- _WHAT TO WORK ON_:
Reproduce word for word, from the entries below, the line with "Task: Click the small dark pond on the slope", the line with "This screenshot has width=1000, height=1000.", and every line between them, and nothing more.

- _SUPPLIED DATA_:
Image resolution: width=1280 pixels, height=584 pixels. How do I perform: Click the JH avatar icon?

* * *

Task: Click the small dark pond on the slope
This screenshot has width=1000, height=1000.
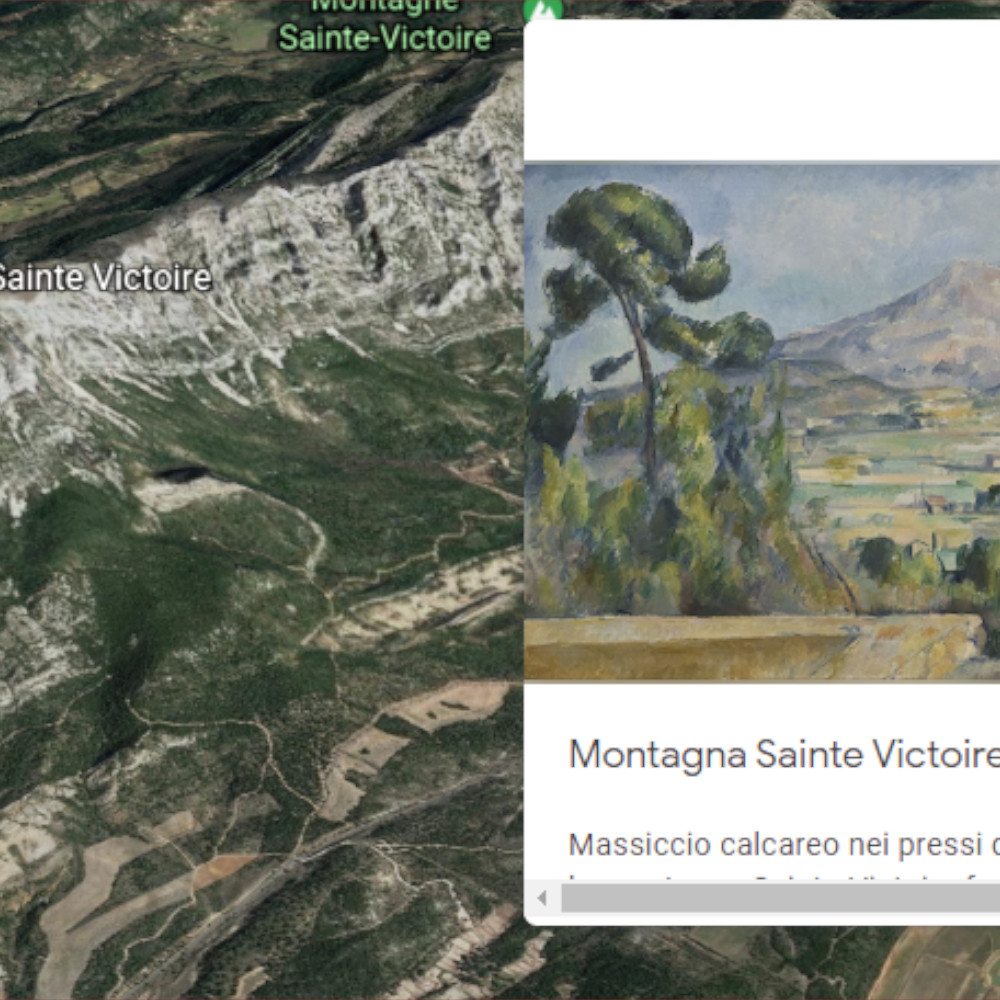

...

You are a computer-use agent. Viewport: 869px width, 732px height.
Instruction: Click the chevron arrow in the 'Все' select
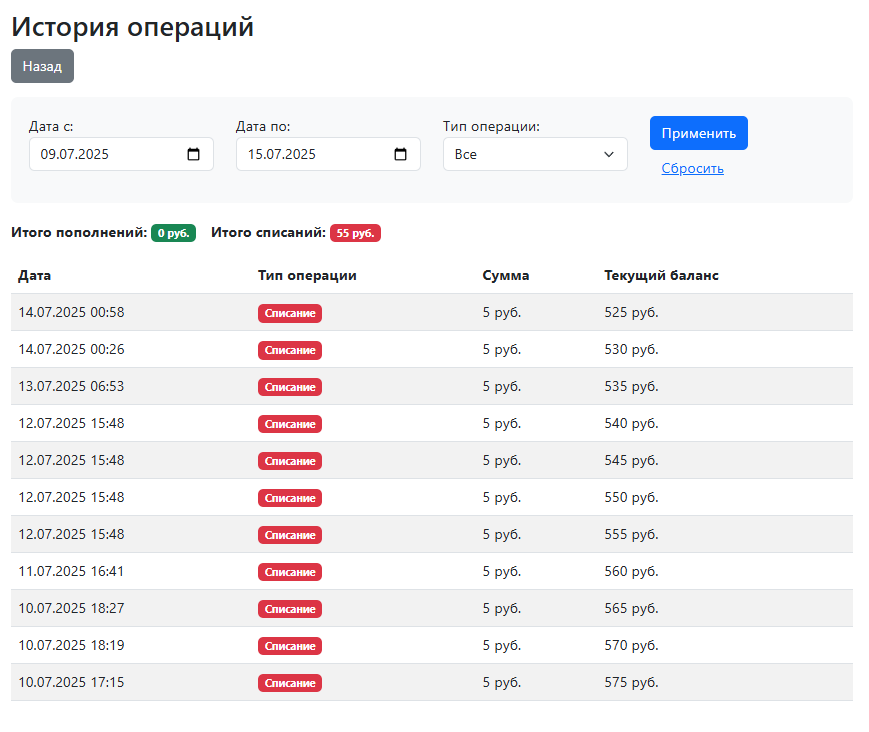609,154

- _THE COMPLETED TASK_:
Task: Click the small dark pond on the slope
This screenshot has width=1000, height=1000.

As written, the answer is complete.